Anticipation of Ethereum’s upcoming network upgrade – the so-called merge – appears to have spurred growth, although Ethereum Classic (a fork of Ethereum based on the original ledger, which records an infamous $55 million DAO hack which was removed from Ethereum by vote), surged 80% to $27 this week. While some buyers are looking to the future, others are feeling nostalgic.

Other smart contract blockchains with high functionality performed well: Solana rose 9% to $40.04, Cardano rose 10% to $0.47, Polkadot rose 9% to $7.25, NEAR Protocol rose 25 % to $4.26 and Avalanche was up 23% to $23.57.

Other notable rallies of the week included Chainlink up 9% to $6.78, Cronos up 9% to $0.12 and Bitcoin Cash up 15% to $121.07.

No leading coins suffered significant weekly losses.

75%

Even as the markets warmed up, there continued to be signs that the crypto winter was far from over. Last week, Celsius joined lender Voyager and crypto hedge fund Three Arrows Capital declare bankruptcy after weeks of bankruptcy rumors. This week Singaporean exchange Zipmex became the latest stop withdrawals—after Vault and Celsius.

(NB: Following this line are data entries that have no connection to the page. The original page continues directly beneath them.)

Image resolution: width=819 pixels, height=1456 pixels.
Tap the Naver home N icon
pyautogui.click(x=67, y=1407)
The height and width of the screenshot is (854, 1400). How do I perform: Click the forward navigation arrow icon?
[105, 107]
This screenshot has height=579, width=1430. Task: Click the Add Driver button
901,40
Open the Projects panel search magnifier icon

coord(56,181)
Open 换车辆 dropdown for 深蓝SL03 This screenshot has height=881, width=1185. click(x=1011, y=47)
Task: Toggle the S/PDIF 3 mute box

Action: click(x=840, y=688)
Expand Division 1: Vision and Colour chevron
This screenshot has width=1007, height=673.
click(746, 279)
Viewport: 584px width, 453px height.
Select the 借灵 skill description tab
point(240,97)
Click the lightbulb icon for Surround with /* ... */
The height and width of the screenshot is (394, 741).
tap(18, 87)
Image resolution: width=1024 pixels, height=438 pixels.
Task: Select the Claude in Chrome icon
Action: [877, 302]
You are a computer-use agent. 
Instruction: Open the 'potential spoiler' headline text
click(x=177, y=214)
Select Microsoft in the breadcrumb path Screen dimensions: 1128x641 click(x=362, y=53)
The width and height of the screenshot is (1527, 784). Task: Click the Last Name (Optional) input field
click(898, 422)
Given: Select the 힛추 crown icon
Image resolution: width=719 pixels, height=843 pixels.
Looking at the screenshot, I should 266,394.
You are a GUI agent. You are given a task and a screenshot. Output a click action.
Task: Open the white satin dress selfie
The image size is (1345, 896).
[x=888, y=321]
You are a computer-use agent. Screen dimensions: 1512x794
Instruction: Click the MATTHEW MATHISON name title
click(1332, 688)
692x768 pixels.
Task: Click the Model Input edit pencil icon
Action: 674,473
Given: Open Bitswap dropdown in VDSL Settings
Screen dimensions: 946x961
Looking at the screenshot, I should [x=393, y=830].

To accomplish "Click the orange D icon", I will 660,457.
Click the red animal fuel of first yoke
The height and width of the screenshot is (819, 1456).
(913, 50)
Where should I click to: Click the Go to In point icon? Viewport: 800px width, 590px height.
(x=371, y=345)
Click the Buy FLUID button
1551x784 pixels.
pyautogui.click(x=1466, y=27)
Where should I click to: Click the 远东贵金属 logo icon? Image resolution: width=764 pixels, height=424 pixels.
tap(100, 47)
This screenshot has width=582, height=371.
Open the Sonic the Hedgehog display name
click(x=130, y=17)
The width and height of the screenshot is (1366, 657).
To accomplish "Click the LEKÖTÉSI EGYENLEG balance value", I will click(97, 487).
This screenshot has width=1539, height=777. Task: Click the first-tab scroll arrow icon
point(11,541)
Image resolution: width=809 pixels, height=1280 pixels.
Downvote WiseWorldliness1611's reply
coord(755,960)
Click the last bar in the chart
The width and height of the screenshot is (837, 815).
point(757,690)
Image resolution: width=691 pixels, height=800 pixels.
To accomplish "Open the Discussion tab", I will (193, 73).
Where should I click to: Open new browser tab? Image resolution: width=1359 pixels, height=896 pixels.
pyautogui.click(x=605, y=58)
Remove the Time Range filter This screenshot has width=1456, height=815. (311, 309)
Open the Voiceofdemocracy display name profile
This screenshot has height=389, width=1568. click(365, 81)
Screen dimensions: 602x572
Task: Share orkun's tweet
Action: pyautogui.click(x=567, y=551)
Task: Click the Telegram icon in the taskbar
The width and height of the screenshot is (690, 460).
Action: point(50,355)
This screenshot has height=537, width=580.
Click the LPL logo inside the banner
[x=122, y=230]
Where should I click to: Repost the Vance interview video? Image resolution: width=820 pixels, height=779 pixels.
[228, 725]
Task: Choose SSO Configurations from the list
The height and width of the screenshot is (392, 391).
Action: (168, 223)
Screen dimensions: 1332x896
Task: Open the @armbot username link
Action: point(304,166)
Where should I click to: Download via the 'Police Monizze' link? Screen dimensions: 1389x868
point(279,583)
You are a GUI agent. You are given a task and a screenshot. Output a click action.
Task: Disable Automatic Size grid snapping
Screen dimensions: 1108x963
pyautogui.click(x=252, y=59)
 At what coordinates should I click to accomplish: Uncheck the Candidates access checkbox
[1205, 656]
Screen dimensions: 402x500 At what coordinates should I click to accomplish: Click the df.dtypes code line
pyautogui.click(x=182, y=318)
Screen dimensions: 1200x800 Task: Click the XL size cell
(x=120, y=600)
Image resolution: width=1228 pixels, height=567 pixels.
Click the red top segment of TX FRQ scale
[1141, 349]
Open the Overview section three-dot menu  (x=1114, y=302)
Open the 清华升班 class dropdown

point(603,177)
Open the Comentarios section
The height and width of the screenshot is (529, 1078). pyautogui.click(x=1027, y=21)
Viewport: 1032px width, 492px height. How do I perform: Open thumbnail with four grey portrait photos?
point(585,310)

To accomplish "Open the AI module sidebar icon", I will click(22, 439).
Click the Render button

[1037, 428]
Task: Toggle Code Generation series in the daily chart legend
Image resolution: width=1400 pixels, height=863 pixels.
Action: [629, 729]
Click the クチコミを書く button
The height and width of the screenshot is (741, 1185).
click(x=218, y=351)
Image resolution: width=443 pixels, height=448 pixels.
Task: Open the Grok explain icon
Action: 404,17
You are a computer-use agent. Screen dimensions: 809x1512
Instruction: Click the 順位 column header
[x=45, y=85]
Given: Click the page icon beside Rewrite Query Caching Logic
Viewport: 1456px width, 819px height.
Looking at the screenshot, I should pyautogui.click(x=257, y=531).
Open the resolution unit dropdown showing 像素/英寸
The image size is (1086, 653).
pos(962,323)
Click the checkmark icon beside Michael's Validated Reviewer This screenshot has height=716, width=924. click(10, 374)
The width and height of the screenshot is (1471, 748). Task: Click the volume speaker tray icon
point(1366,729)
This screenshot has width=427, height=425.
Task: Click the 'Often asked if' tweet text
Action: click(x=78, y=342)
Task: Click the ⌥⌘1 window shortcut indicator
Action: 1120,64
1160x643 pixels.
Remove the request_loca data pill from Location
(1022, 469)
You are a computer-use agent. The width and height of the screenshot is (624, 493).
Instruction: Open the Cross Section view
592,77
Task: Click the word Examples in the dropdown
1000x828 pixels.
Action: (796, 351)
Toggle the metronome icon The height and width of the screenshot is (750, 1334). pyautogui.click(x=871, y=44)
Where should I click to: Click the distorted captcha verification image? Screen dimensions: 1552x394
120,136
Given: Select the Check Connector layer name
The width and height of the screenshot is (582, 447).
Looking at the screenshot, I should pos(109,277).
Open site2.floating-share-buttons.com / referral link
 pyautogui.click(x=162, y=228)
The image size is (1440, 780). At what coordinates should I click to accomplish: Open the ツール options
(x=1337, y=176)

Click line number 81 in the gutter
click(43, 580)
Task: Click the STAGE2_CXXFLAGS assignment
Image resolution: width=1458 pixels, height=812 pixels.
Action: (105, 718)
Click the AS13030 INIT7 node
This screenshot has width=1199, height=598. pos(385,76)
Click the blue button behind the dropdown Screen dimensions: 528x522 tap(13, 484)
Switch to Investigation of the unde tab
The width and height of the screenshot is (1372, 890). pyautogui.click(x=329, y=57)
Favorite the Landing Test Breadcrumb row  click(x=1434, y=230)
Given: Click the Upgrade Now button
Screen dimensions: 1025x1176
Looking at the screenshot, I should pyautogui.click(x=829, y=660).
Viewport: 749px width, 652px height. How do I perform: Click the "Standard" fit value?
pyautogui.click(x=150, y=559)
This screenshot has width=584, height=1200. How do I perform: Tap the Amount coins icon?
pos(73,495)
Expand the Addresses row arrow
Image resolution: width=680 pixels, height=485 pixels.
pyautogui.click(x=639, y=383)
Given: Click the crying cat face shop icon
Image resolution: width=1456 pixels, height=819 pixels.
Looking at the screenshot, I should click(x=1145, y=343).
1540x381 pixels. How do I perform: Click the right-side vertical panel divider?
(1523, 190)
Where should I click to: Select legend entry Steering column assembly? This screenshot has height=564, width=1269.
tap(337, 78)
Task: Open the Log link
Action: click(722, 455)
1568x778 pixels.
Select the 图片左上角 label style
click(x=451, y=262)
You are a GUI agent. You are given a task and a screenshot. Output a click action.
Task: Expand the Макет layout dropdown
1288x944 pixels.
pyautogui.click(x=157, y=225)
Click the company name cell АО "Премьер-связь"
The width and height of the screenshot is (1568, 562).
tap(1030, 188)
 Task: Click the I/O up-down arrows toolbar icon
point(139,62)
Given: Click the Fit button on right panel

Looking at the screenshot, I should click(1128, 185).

In related news, Legion Strategies, a hedge fund affiliated with Anthony Scaramucci’s Skybridge Capital, reports Investor redemptions halted. Legion Strategies owns shares of Sam Bankman-Frieds FTX. About 10% of the fund’s $230 million in assets under management are cryptocurrencies.

Blockchain.com has joined the ranks of Gemini, Coinbase and OpenSea with the announcement mass layoffs These include the closure of Argentina operations and the effective cessation of expansion plans. Coinbase also announced that it was “temporarily switched off” the company’s US affiliate marketing program to cut costs.

On Wednesday, news broke that the electric car maker had Tesla Sold 75% of his bitcoin, valued at approximately $936 million. As early as February 2021, the company Invested $1.5 billion in bitcoin.

Elon Musk may be less optimistic about bitcoin, but he noticed later that Tesla is still holding all of its Dogecoin, which is up about 6% on the week.

The European Central Bank announced this week that interest rates would fall increase by as much as 0.5% as the bloc tries to stem raging inflation, which hit 8.6% in June. It also means the end of the -0.5% negative interest rate offered by the ECB since 2014. The prices of the leading cryptocurrencies all decreased a small hit in the news.

Eventually, both Paraguay and Colombia moved closer to crypto regulation, with Paraguayan lawmakers approving a bill a tax and regulatory environment for crypto miners while Colombia released draft regulations seek public comment.